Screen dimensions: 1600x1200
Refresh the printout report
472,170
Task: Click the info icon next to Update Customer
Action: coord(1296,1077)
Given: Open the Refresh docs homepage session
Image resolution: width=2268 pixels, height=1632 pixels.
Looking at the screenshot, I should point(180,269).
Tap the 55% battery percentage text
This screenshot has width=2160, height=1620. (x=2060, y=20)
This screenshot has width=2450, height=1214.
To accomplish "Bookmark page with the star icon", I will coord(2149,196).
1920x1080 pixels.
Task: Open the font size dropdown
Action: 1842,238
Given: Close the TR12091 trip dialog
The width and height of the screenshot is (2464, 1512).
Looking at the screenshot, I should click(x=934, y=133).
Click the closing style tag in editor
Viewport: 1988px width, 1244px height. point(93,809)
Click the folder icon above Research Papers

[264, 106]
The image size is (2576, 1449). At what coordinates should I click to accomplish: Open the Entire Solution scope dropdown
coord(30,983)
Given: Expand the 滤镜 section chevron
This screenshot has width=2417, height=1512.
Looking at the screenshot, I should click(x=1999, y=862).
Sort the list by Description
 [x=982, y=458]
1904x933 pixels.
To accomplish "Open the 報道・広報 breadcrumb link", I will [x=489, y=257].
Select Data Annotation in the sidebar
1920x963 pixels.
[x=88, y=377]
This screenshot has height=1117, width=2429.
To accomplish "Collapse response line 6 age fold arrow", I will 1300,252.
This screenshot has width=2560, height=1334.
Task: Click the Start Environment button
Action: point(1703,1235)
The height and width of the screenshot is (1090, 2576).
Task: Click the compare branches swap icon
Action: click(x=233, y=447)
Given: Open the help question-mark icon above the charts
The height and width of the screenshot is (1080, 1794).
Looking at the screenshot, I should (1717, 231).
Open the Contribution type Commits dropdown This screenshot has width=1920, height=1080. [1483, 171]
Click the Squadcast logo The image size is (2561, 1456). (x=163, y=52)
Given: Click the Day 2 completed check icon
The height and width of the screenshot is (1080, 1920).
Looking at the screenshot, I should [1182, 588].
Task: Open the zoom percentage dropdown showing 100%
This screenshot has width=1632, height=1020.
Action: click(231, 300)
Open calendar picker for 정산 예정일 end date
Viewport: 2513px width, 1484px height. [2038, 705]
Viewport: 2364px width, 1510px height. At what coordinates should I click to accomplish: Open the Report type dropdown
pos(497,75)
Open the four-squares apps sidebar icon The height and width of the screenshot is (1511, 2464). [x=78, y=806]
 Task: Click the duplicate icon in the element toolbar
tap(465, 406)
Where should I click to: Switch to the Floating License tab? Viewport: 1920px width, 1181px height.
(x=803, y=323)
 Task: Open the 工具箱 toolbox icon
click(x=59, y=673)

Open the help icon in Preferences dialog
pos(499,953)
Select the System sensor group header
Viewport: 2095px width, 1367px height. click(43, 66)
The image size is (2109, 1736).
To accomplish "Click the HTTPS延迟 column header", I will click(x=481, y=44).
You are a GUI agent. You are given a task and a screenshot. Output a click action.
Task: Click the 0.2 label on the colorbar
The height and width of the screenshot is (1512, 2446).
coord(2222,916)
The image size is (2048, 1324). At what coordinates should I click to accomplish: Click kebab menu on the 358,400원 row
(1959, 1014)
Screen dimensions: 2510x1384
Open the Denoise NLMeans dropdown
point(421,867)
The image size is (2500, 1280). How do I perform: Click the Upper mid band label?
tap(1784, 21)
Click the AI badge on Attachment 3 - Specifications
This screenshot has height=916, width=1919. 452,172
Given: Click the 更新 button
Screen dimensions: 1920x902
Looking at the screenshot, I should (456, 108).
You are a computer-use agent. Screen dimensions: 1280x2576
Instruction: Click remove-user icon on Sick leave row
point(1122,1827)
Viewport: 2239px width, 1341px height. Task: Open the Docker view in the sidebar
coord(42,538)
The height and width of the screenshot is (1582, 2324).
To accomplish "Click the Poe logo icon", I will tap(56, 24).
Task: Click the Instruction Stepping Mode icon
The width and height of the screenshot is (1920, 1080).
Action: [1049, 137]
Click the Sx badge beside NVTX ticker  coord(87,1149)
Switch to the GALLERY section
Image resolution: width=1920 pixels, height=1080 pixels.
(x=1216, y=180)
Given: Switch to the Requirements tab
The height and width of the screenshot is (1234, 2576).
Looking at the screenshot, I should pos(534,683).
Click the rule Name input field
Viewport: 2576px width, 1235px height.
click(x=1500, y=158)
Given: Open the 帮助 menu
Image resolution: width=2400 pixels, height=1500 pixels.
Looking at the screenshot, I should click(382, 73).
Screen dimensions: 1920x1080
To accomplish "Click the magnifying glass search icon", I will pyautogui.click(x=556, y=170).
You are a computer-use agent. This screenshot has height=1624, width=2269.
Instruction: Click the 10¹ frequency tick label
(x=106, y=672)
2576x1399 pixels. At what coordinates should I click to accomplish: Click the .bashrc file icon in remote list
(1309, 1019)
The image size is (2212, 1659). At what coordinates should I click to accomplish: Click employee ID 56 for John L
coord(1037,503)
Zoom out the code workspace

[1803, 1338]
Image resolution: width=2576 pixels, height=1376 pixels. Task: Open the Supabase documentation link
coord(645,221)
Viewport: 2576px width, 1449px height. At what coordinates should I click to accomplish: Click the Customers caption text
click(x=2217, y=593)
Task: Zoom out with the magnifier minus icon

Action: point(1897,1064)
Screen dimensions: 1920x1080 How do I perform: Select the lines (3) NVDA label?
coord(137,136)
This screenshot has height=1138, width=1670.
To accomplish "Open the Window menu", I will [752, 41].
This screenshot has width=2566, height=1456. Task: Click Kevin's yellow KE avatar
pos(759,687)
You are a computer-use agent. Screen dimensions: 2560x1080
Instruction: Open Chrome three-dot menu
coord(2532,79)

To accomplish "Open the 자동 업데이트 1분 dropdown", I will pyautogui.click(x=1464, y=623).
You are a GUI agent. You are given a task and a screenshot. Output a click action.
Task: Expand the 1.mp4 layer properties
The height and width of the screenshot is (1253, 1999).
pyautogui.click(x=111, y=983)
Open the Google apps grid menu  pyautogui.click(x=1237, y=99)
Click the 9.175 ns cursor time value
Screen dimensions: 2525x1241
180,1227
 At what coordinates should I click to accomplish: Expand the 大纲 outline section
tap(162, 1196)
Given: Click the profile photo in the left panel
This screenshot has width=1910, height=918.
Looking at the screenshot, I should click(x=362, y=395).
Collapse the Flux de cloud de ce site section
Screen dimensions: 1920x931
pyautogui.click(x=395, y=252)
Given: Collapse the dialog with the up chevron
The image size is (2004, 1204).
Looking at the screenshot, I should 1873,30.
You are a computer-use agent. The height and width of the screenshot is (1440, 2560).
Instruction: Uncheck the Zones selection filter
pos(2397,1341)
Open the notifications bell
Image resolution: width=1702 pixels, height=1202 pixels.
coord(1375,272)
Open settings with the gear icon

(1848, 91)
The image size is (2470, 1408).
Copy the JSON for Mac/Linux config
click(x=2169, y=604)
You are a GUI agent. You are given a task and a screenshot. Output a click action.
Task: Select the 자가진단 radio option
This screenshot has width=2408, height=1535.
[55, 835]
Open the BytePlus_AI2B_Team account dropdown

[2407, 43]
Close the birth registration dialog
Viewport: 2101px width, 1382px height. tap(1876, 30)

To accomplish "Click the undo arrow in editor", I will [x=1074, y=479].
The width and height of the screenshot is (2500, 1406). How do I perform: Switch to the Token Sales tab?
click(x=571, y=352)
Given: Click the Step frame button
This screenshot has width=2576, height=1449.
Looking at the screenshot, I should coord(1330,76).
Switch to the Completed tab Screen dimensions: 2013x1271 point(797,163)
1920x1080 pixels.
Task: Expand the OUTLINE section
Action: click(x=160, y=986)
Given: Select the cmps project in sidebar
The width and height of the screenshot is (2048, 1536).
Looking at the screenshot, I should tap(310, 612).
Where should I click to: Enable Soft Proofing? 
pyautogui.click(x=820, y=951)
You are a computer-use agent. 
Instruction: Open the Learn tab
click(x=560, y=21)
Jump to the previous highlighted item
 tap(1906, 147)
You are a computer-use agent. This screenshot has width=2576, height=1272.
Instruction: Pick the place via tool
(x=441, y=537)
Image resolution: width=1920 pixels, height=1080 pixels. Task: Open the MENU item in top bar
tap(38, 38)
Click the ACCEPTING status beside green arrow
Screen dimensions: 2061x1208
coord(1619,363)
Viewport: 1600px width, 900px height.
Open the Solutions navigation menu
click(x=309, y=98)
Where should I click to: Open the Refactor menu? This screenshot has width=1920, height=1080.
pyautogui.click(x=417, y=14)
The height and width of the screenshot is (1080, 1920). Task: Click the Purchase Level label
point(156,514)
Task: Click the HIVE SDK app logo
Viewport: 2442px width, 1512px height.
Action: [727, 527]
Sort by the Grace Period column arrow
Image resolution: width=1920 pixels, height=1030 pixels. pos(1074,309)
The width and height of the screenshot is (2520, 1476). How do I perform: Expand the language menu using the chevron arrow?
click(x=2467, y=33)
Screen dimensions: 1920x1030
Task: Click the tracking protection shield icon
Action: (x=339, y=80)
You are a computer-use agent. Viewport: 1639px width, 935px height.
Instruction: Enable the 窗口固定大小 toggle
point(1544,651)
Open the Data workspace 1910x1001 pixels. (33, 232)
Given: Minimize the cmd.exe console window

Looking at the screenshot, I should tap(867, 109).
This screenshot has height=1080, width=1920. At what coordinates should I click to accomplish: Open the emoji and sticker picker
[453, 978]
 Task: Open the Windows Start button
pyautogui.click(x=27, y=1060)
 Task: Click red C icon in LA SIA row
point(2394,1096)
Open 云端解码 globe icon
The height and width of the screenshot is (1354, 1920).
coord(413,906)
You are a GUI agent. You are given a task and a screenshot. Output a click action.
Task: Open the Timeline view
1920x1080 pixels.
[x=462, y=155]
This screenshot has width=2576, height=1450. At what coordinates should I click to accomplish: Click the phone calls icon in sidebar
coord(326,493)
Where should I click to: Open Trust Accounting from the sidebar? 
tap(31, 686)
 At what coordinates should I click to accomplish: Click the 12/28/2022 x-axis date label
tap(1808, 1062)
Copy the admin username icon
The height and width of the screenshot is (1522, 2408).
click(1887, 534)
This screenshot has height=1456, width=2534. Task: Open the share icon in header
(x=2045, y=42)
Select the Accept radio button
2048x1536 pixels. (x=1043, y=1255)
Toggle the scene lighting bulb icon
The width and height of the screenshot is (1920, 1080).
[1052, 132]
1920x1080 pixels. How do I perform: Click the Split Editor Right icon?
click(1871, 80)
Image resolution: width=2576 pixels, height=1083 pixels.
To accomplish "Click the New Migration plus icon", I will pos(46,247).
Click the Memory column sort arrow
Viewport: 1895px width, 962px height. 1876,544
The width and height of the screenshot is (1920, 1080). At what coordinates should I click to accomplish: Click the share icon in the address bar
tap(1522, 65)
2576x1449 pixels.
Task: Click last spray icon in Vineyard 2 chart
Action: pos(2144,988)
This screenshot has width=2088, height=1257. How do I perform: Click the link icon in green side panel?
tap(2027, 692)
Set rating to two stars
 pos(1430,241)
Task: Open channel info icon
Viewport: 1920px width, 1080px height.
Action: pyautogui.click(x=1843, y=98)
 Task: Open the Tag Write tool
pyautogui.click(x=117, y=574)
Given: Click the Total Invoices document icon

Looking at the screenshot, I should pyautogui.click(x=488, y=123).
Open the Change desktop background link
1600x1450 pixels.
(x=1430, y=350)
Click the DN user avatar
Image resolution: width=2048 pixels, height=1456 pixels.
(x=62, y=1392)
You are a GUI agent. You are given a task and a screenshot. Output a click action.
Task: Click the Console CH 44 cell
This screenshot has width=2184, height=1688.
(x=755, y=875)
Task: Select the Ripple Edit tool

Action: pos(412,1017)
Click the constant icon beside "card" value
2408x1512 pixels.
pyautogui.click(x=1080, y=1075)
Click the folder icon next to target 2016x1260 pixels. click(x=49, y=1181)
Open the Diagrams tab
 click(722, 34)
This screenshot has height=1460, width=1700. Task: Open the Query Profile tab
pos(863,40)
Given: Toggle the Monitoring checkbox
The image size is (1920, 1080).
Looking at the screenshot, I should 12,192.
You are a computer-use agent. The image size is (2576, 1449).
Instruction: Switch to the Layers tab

▶ TASK TO CARRY OUT: Each line above with the string "computer" in it should be located and copied.

▶ SOLUTION BELOW:
You are a computer-use agent. Screen dimensions: 1280x2576
You are a computer-use agent. This screenshot has height=1624, width=2269.
You are a computer-use agent. Screen dimensions: 2560x1080
You are a computer-use agent. The height and width of the screenshot is (1440, 2560).
You are a computer-use agent. 
You are a computer-use agent. This screenshot has width=2576, height=1272.
You are a computer-use agent. Viewport: 1639px width, 935px height.
You are a computer-use agent. The image size is (2576, 1449).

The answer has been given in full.